Sus à la nuance !

par Laurent Joffrin |  publié le 25/10/2023

Elisabeth Borne débarque le président du Conseil d’Orientation des Retraites. Celui-ci avait eu le malheur de tenir des propos nuancés…

Laurent Joffrin

Face à un pouvoir très vertical, il avait refusé de se mettre à l’horizontale. Le voici expulsé du graphique. Pendant le long conflit sur les retraites, Pierre-Louis Bras, président du Conseil d’Orientation des Retraites (COR) avait fait entendre un discours nuancé que la Première ministre n’avait pas trouvé à son goût. La vengeance politique étant un plat qui se mange froid, elle vient de débarquer d’une pichenette en Conseil des ministres ledit Pierre-Louis Bras, qui a eu le grand tort de ne pas emboucher les trompettes macroniennes pendant la crise. On suppose que son successeur aura la nuque moins raide.
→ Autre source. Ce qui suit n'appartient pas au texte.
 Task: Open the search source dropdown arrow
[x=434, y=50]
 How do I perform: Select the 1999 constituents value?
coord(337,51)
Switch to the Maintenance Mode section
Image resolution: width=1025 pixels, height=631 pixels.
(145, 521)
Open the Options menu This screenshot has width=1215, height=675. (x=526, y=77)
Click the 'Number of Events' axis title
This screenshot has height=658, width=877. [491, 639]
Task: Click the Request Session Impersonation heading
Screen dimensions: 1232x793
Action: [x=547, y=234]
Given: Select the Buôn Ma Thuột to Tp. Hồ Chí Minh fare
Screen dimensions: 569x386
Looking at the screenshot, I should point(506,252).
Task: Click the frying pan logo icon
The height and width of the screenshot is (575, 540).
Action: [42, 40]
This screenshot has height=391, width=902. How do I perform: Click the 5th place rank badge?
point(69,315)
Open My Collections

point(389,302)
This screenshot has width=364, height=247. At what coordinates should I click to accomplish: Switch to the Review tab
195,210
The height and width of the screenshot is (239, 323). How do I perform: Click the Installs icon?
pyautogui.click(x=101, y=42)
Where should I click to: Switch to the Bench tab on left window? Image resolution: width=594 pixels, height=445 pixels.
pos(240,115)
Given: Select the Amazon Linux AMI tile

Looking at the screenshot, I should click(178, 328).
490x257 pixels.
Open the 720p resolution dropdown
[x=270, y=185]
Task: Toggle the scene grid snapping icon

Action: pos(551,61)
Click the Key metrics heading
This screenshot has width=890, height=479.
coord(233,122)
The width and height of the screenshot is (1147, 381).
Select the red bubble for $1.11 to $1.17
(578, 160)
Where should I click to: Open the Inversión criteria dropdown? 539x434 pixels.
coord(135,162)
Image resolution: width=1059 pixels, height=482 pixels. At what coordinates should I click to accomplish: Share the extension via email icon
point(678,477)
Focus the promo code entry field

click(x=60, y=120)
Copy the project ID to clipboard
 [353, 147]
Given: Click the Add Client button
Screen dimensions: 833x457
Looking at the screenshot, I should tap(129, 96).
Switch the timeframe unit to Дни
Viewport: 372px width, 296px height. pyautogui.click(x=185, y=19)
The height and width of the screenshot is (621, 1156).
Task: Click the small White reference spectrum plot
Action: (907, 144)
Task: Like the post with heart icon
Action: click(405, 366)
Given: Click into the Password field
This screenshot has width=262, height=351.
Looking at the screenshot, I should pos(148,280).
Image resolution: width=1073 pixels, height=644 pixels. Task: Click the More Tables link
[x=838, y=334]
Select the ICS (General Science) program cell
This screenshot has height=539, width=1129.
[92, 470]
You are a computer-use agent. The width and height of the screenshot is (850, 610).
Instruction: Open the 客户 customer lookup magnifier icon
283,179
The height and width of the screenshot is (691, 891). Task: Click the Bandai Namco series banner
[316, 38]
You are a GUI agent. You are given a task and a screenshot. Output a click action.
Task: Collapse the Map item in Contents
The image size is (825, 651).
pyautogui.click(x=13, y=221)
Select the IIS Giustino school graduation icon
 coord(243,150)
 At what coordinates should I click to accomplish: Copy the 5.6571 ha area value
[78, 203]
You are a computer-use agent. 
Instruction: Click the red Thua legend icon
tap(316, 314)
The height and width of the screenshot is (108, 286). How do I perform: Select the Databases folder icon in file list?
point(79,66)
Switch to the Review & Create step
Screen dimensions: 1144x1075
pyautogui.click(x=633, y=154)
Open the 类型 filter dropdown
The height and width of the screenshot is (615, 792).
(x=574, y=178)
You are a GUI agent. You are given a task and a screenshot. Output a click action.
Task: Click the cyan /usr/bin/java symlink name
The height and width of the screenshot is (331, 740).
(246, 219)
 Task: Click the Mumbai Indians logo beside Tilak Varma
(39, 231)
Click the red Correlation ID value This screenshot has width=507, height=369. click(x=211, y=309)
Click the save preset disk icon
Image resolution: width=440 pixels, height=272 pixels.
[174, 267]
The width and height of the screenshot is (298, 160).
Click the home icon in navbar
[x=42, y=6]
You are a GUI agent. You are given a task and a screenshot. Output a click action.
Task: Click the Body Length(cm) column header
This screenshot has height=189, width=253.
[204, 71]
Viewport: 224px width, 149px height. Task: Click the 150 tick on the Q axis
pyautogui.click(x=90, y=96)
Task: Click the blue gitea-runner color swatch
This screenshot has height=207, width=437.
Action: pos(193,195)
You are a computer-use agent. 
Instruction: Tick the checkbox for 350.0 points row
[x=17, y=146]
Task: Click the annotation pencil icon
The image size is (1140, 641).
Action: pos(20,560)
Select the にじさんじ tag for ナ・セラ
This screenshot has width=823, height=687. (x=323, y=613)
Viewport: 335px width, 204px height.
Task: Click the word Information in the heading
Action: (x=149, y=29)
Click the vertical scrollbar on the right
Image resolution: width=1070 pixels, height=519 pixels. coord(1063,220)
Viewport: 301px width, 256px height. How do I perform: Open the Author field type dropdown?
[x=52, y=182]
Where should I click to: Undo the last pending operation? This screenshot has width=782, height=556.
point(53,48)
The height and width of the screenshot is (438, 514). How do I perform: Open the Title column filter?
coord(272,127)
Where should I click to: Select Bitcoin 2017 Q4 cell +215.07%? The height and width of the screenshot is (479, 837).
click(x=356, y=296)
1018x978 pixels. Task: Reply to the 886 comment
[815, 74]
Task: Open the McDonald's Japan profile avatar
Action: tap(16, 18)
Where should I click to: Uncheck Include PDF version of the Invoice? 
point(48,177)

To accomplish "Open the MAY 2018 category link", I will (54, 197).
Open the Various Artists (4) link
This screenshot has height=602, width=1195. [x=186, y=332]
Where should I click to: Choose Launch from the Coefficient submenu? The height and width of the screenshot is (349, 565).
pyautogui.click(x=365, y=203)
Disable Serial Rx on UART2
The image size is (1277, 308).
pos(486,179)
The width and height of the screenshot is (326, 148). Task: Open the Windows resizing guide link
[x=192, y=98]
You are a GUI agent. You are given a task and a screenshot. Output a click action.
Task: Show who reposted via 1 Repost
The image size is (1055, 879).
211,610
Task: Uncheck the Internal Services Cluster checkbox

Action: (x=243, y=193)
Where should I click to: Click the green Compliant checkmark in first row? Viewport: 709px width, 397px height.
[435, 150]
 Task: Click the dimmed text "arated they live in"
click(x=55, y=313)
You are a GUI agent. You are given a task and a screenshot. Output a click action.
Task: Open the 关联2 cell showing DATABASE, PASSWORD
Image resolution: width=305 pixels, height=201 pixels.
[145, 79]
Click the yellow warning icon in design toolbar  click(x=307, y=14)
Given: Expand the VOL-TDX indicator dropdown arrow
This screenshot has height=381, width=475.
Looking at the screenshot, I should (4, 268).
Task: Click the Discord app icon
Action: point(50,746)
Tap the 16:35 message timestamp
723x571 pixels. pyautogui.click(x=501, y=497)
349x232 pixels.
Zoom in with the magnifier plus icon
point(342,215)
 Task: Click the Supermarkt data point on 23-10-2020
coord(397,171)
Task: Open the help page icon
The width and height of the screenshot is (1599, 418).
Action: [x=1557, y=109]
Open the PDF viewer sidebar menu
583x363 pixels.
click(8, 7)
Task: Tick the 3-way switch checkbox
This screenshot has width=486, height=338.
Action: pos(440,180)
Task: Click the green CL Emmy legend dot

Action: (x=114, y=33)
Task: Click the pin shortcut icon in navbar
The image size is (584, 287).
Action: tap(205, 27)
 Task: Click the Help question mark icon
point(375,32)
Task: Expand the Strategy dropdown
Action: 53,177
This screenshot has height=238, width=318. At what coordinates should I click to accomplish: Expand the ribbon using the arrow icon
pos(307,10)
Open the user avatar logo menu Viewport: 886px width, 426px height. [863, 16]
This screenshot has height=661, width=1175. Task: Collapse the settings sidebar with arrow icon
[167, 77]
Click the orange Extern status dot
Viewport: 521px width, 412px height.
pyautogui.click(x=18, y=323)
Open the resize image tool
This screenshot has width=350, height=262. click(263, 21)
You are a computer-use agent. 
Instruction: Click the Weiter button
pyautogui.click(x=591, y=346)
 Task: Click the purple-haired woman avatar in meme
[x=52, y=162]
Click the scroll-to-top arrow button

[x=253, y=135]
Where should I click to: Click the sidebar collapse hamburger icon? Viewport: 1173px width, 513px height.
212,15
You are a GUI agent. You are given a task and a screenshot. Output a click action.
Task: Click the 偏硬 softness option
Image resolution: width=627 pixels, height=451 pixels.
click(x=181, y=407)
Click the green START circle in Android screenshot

Le 19 janvier dernier, auditionné par le Parlement, Pierre-Louis Bras avait indiqué que les dépenses du système de retraite « ne dérapaient pas » mais il avait aussitôt ajouté que les travaux du COR laissaient prévoir des déficits durables et conséquents. Les opposants à la réforme avaient sauté sur le premier argument, laissant dans l’ombre le second, affirmant hautement que la réforme n’avait rien d’urgent.

C’est cette interprétation, dont Bras a porté le chapeau, qui a déclenché l’ire gouvernementale. En avril dernier, comme le rappelle Le Monde, Elisabeth Borne avait estimé que les déclarations du président du COR avaient « brouillé les esprits ». Elle avait ensuite réitéré ses critiques en accusant l’instance de n’avoir pas « pleinement joué son rôle ces derniers temps », en s’exposant à « toutes sortes d’interprétations et d’expressions, éloignant ainsi le COR de sa mission originelle » Ainsi va le débat public selon Borne : tenir des propos nuancés, c’est « brouiller les esprits » et sortir « de sa mission ».

L’affaire est plus grave qu’il y paraît. Le COR est l’une des rares instances indépendantes qui avaient gagné le respect de l’opinion et des partenaires sociaux. Composée d’élus et d’experts de bords opposés, elle produisait des études dégagées de toute influence partisane, sanctionnées par l’appui unanime de ses membres. Ainsi, à la différence de tant de diagnostics publics soumis à la subjectivité politique, les controverses sur la retraite portaient-elles, non sur la réalité des problèmes, admise par tous, mais sur les moyens d’y faire face.

La médiocre revanche d’Élisabeth Borne vient miner la réputation durement acquise du COR. S’il s’avérait qu’elle remplace Bras par une personnalité à sa main, le COR serait aussitôt accusé de devenir une courroie de transmission du discours gouvernemental. Pour avoir déplu au pouvoir, l’instance indépendante aurait cessé de l’être. Et la macronie qui s’enorgueillit de travailler à la modernisation du pays, l’aurait renvoyé, sur ce dossier, à l’archaïsme antérieur.